Domestic spaces as crucibles of Paleolithic culture: An archaeological perspective

Many animals modify their environment to make safe places for sleeping or rearing their young, such as digging a burrow or building a nest. Examples among mammals include farrowing by wild female pigs and nest building by voles, packrats, and bears (Vaughan, 1990; Mayer et al., 2002; Miller et al., 2017; Zhong et al., 2022). Corresponding structures built by humans have a much broader range of uses that may include child rearing, food preparation and sharing, storage, tool manufacture, and maintaining social bonds through conversation and physical contact. Human habitations—specifically domestic spaces—also function as a theater for the performance, reenactment, transmission, and acquisition of cultural knowledge and skills (Kent, 1984; Gamble, 1999; Clark and Ranlett, 2022).

As nodes of information sharing, domestic spaces increasingly became places where culture could be perpetuated (Kuhn et al., 2018; Kuhn and Stiner, 2019). Without these spaces, the propagative engine of cumulative culture would have remained very weak in human evolution. A niche-constructing dynamic (Laland et al., 2000; Odling-Smee et al., 2003) exerted reciprocal influences between human ancestors and domestic spaces (Dunbar, 2003; Maher and Conkey, 2019). Whereas many readers may agree with all or parts of this claim in principle, making the case with scientific evidence requires that we deal effectively with the fuzziness of Paleolithic records (Stiner, 2021).
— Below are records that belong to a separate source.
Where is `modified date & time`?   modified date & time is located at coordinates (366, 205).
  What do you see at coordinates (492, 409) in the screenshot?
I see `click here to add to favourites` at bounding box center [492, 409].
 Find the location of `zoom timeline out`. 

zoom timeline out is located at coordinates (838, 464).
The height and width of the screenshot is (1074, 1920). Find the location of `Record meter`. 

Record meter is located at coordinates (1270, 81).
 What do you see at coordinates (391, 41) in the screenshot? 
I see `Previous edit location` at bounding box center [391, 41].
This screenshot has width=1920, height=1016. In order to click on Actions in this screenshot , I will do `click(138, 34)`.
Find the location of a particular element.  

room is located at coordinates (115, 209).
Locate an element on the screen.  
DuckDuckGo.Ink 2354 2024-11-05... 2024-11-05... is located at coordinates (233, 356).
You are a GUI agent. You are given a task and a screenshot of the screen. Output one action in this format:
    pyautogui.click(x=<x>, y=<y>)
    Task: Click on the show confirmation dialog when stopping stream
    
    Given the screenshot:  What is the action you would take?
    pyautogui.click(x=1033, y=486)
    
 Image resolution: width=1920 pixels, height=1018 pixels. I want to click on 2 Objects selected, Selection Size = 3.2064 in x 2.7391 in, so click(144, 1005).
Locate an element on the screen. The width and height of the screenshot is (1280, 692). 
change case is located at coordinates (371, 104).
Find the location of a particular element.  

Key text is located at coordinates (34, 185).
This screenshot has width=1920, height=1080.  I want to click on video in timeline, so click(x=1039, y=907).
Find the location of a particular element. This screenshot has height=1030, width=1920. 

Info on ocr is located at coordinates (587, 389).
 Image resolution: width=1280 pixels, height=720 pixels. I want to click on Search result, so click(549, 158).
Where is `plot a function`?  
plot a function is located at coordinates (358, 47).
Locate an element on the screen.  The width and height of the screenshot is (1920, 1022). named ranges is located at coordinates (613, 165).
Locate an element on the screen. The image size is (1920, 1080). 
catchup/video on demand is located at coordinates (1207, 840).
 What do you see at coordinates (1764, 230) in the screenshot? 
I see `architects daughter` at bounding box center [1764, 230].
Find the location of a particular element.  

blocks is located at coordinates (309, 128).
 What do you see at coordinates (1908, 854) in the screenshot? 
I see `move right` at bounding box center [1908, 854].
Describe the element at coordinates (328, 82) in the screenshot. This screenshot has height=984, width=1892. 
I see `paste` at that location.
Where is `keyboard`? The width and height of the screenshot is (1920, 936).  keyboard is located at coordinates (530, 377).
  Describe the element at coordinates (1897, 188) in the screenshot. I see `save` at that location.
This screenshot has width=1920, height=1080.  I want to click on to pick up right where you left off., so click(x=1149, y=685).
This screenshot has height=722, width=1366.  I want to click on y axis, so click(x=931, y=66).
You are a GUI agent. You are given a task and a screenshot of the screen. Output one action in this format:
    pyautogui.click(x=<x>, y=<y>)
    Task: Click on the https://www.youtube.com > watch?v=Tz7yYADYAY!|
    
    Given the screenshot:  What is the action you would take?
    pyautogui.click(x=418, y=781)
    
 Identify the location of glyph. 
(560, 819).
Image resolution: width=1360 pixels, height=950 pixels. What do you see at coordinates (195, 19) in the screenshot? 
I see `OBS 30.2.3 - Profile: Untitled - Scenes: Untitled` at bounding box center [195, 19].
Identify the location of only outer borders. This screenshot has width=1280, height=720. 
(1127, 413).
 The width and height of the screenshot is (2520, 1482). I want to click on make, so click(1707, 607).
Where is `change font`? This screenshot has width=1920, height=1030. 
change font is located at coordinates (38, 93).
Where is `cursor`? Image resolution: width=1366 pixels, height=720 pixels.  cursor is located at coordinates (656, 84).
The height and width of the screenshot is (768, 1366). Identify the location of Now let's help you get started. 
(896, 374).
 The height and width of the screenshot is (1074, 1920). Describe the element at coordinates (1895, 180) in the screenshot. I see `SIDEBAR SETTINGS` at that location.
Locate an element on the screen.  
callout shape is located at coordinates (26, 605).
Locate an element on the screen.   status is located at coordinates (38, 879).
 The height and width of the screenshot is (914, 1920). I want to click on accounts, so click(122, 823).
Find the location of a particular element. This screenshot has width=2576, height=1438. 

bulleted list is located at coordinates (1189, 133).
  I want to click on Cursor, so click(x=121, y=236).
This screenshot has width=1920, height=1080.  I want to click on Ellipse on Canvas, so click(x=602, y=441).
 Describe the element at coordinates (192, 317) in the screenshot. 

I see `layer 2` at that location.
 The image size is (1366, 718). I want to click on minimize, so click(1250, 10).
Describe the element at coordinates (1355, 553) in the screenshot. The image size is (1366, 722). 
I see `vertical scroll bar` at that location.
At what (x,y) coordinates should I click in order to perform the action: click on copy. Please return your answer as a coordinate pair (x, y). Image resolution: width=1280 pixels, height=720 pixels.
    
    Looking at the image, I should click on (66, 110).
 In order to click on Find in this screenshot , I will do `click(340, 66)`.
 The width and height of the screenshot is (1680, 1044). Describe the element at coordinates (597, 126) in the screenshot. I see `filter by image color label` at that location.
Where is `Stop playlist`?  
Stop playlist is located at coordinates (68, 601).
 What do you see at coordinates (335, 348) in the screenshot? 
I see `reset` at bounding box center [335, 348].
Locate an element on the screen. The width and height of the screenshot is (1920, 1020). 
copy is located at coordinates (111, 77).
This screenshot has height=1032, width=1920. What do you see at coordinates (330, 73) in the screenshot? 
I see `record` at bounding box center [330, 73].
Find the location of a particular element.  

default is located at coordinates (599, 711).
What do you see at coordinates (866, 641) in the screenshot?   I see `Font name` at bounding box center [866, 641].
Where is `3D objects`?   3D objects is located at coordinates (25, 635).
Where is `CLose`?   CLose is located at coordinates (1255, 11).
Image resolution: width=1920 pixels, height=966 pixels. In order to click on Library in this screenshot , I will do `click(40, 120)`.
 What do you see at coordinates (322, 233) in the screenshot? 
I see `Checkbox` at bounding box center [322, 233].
The social interactions and knowledge transmission that underlie cumulative culture are contingent on the proximity among individuals. Domestic places thus emerged as common arenas of opportunity. Here we explore evidence about the evolution of human culture in the context of domestic spaces. We begin with a closer look at the core functional properties of domestic spaces as they pertain to earlier human lifeways, and then examine the archaeological evidence for trends. These trends include the repeated visitation of certain locations, the use of fire, and the decoration, structural elaboration, and organization of living spaces. This evidence seldom comes in neat, clearly interpretable packages. Rather, we must find ways to make greater sense of palimpsest phenomena as well as the rare ‘smoking guns’ in the archaeological record. Archaeologists can learn a lot from artifact assemblages even if they have become somewhat jumbled or temporally compressed. Because domestic spaces are subject to destructive postdepositional processes and not easily interpreted, we require robust methodologies to extract meaningful information about what transpired in these locations (Clark and Gingerich, 2022).

In this review, we summarize evidence for the transformation of these spaces from >3 ma to ∼30 ka in western Eurasia and Africa. Patterns detected within these time-averaged records are cumulative and thus reflect habitual actions that traverse time, improving our understanding of the function of domestic spaces and evolution of human behaviors in relationship to those spaces in the past. We begin by exploring the concept of domestic space and its role in the development of cumulative culture. Next, we review some important changes seen in the archaeological record across five roughly defined intervals. Finally, we highlight methods to extract additional information by dissecting palimpsest records, information that cannot be had from single-component records.